Alan Grayson's Biography
There is right, and there is wrong. We in
Central Florida have sent someone to Washington who fights for what’s right.
Our Congressman, Alan Grayson, grew up in
the tenements in the Bronx . It was a hard life. He had to be a fighter to survive.
His parents were teachers. They made
great sacrifices, to make sure that Alan received the best education.
Alan was a sick child. His mother took
him to the hospital four times a week, for treatment. Without health coverage, he would not be alive today. He remembers that.
Alan rode the subway to school each day, and he worked hard. He was the valedictorian of his junior high school. By passing a test, he was admitted to an exclusive public high school. In high school, he achieved the highest test score among almost 50,000 students who took the test. Harvard College saw something in him, and admitted him.
For Alan, life at Harvard wasn’t easy. Alan cleaned toilets, and worked as a night watchman. Yet he earned a bachelor’s degree in only three years, with high honors, and he was Phi Beta Kappa. Alan graduated from Harvard in the top two percent of his class.
Alan took economics classes at Harvard, and he worked as an economist after college. But he felt a calling, to learn more. He returned to Harvard. In only four years, Alan received a J.D. with honors from Harvard Law School , and a master’s degree from the Harvard School of Government, and Alan finished all of the course work and passed the general exams for a Ph.D. in Government.
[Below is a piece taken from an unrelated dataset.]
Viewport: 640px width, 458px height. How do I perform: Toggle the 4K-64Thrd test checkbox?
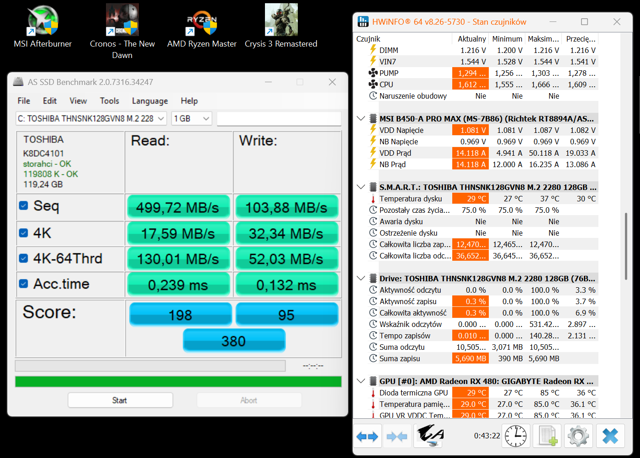(x=24, y=258)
Alan’s master’s thesis was on the
important subject of gerontology – how to improve the health of older people. Alan called for the creation of an organization to support research on the health of seniors. Shortly after he left school, Alan formed such an organization: the Alliance for Aging Research. Alan served as an officer of the Alliance for 22 years. Alan’s Alliance has increased federal support for aging research by 500%, leading to breakthroughs in the treatment of blindness, weak bones, Alzheimer’s disease, and other afflictions of the elderly. The motto of the Alliance is “Living to 100 – and Loving It.”